En un estudio piloto reciente de una combinación de agentes antivirales de acción directa sugiere la posibilidad de tratar la Infección por el VHC con interferón-libre, de administración oral. Se necesitan más estudios en los subgrupos de pacientes con tasas de respuesta más baja, incluyendo a los sujetos de raza negra, los pacientes sin respuesta al tratamiento previo, los receptores de trasplantes de hígado y los coinfectados con el VIH, una elevada carga viral basal, fibrosis avanzada o resistencia a la insulina.

Guías
La American Association for Study of Liver Diseases y la American Association of Gastroenterology han publicado guías para la evaluación y el manejo de la infección crónica por el VHC, pero estas guías fueron emitidas antes de la publicación de los resultados de los ensayos aleatorizados de agentes antivirales de acción directa. Las guías europeas más recientes tienen en cuenta esos resultados y sus recomendaciones generalmente están en consonancias con estas normas.
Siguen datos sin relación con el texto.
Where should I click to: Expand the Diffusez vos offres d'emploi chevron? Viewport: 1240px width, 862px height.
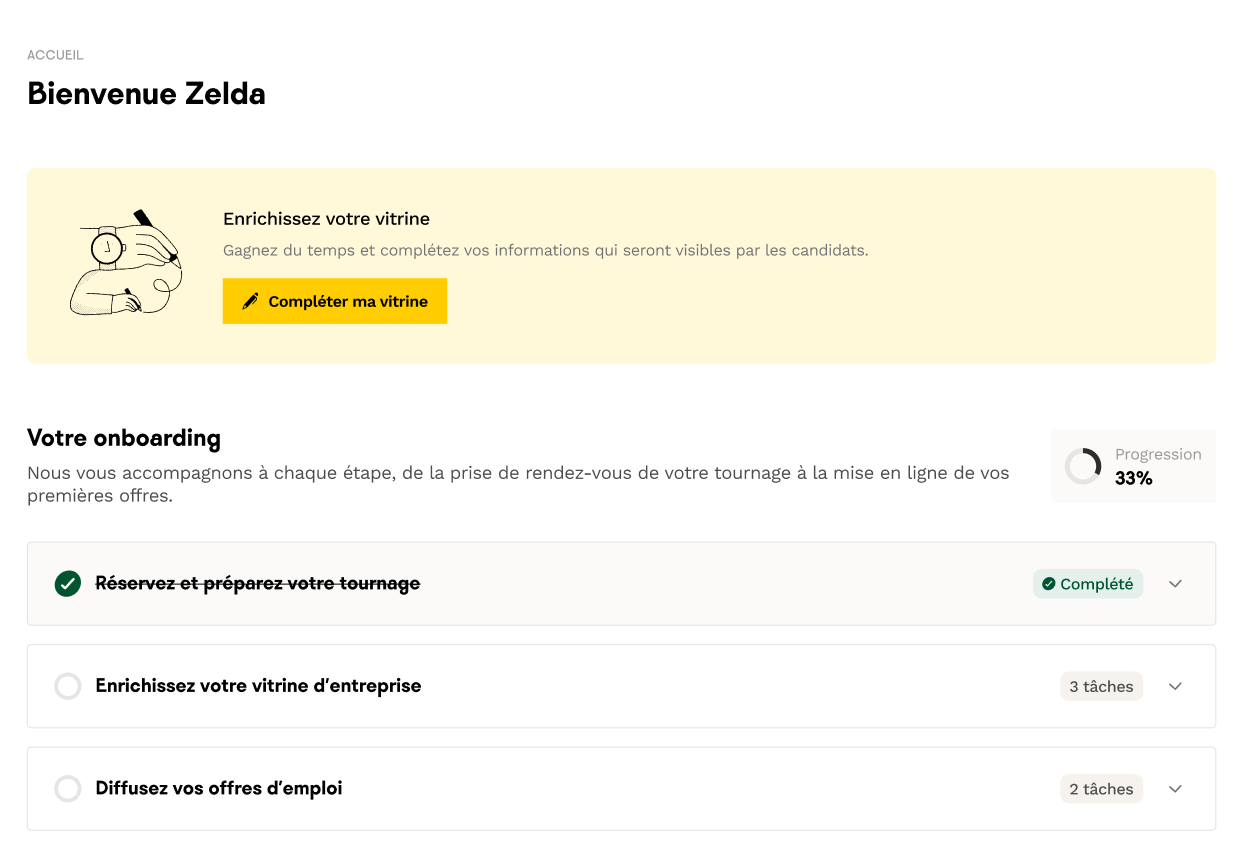click(1175, 789)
Conclusiones y recomendaciones

1.- El paciente presentado en este artículo se ha infectado con el VHC genotipo 1, tienen una carga viral elevada y debe ser vacunado contra la hepatitis A debido al mayor riesgo de insuficiencia hepática de los pacientes con hepatitis C crónica; en los pacientes sin evidencia de exposición previa también esta indicada la vacunación contra la hepatitis B.
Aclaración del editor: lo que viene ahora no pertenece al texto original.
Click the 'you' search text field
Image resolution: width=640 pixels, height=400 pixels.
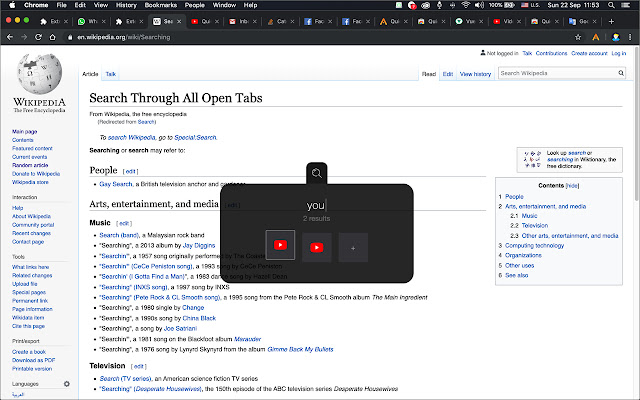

2.- Se deben determinar las posibles contraindicaciones al tratamiento (por ej., depresión); los pacientes deben ser informados sobre los posibles efectos secundarios del tratamiento antiviral. A pesar de que algunos médicos hacen el tratamiento sin realizar una biopsia de hígado, el autor recomienda hacer una biopsia para evaluar el grado de fibrosis.

3.- Para un paciente con fibrosis clínicamente significativa (Metavir ≥ 2) se recomienda la triple terapia antiviral con interferón pegilado, ribavirina y un inhibidor de la proteasa NS3/4A, ya sea telaprevir o boceprevir. Sobre la base de los datos de los últimos ensayos aleatorizados, un régimen inicial razonable sería telaprevir con peginterferón-ribavirina durante 12 semanas.

4.- Si las pruebas del ARN VHC fueran negativos en las semanas 4 a 12 (lo que indica una respuesta virológica rápida extendida), se seguirá el tratamiento solo durante otras 12 semanas con peginterferón-ribavirina, mientras que si no se alcanza una respuesta virológica rápida extendida, el tratamiento con peginterferón- ribavirina debe continuarse durante 36 semanas más.

5.- Si se utilizara el boceprevir, de acuerdo a las nuevas normas de la FDA, se recomienda una fase de inducción de 4 semanas con peginterferón-ribavirina seguida de peginterferón-ribavirina y boceprevir. Si las pruebas para el ARN VHC fueran negativos en las semanas 8 y 24 de tratamiento, el tratamiento se hará durante 24 semanas, haciendo un total de 28 semanas.

6.- En cambio, si las pruebas fueran positivas entre las semanas 8 y 24, pero negativas en la semana 24, la combinación de peginterferón, ribavirina y boceprevir debería continuarse por un período adicional de 8 semanas, seguidas de un adicional de 12 semanas de peginterferón con ribavirina (un total de 48 semanas).

7.- Por otra parte, si el paciente tiene una fibrosis más leve y se niega a recibir tratamiento, sería razonable esperar y volver a evaluar la indicación de agentes terapéuticos nuevos disponibles.